Problem to work on =>
Restate every record that follows, keeping it exact.

Records for the exercise =>
_ _ _

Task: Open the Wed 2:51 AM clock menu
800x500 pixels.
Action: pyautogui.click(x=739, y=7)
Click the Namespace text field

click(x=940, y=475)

_ _ _

Exercise response =>
Task: Open the Wed 2:51 AM clock menu
800x500 pixels.
Action: pyautogui.click(x=739, y=7)
Click the Namespace text field

click(x=940, y=475)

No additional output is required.